Penso che Freud aveva visto bene, come sempre, e in ogni caso la morte-suicidio di Sabina nella quale coinvolse anche le figlie allorché si consegnò volontariamente ai nazisti, sebbene questa versione dei fatti sia molto dubbia, allude ad un modo fallace e tragico di “uscire dal sistema”, ma un modo che le permise di “entrare” nella storia del movimento psicoanalitico e della psicoanalisi tout court, seppure pagando un prezzo davvero eccessivo; ma ciò non ci meraviglia visto le dinamiche agenti nell’applicazione di quello che con felice espressione Kerr (1993) chiama un metodo molto pericoloso, quale è la psicoanalisi.

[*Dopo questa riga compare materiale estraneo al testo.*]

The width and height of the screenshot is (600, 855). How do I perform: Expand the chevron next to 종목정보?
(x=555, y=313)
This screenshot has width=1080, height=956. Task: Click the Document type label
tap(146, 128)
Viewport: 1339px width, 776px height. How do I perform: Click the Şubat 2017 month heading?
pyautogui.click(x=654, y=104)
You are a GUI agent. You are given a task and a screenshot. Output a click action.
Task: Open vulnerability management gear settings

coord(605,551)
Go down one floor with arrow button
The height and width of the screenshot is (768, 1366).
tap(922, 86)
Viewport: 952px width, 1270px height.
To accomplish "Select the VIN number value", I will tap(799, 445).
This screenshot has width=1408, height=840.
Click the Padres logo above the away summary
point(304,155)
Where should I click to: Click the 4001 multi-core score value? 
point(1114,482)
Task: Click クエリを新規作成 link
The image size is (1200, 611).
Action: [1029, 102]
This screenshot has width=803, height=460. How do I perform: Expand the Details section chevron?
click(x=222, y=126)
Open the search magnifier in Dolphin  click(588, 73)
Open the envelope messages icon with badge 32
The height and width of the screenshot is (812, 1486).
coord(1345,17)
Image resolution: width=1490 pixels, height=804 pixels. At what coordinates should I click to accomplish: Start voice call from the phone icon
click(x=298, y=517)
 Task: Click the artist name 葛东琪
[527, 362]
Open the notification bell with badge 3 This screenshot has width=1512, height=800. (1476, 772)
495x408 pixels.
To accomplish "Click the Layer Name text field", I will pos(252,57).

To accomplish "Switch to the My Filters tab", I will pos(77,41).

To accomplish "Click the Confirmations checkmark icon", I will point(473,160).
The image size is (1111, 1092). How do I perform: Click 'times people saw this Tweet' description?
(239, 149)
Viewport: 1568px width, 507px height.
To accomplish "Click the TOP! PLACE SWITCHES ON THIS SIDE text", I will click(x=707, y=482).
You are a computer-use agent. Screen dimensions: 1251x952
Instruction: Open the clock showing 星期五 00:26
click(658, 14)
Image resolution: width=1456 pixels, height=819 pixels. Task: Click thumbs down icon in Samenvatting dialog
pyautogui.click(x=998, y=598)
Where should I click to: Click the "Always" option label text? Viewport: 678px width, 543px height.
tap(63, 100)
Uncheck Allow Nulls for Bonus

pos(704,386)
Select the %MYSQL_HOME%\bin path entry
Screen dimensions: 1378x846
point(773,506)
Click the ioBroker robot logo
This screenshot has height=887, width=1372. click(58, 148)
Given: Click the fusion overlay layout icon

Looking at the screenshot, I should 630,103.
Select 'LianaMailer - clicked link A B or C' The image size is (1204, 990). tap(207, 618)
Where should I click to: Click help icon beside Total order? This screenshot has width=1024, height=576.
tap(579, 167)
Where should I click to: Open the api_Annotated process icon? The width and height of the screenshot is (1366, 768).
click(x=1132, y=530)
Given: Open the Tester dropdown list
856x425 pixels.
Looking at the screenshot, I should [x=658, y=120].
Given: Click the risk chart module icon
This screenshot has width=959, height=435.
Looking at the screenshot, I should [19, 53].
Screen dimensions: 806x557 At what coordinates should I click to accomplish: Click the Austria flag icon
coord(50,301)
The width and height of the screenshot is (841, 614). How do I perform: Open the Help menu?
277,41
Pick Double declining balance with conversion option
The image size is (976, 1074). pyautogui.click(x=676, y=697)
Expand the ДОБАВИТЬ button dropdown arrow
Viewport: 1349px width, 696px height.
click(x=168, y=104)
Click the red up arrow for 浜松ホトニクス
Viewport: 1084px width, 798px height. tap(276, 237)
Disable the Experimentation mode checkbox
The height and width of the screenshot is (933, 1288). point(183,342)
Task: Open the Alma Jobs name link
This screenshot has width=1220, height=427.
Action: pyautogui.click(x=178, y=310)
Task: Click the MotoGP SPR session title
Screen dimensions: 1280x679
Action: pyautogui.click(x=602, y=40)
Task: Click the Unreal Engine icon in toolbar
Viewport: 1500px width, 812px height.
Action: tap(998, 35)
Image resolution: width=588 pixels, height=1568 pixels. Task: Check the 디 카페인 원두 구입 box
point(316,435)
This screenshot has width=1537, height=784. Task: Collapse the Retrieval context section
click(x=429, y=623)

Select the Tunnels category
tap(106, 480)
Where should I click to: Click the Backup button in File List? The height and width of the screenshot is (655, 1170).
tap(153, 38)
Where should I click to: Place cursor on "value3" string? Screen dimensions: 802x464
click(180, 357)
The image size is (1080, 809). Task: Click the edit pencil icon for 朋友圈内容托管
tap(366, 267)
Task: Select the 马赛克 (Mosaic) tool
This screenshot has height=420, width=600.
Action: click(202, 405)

Sappiamo che Freud, benché non fosse interessato all’‘etica’, al moralismo, teneva a stabilire regole tecniche per proteggere l’analista e il gruppo psicoanalitico, oltre che ovviamente il paziente, dagli agiti sessuali e dalle relative conseguenze, e che a tale fine pensava che conviene che il terapeuta faccia affidamento sulla propria “equazione personale”, che cerchi di mantenere sempre il setting con le sue regole, in primis la regola dell’astinenza, e che senta l’impegno verso il paziente mantenendo il contratto terapeutico, oltre all’impegno verso il proprio gruppo di appartenenza.

È comunque difficile stare in una relazione, simmetrica o asimmetrica che sia, perché come dice lo scrittore brasiliano J.G. Rosa nell’esergo: “Vivere vicino alle persone è sempre difficile”.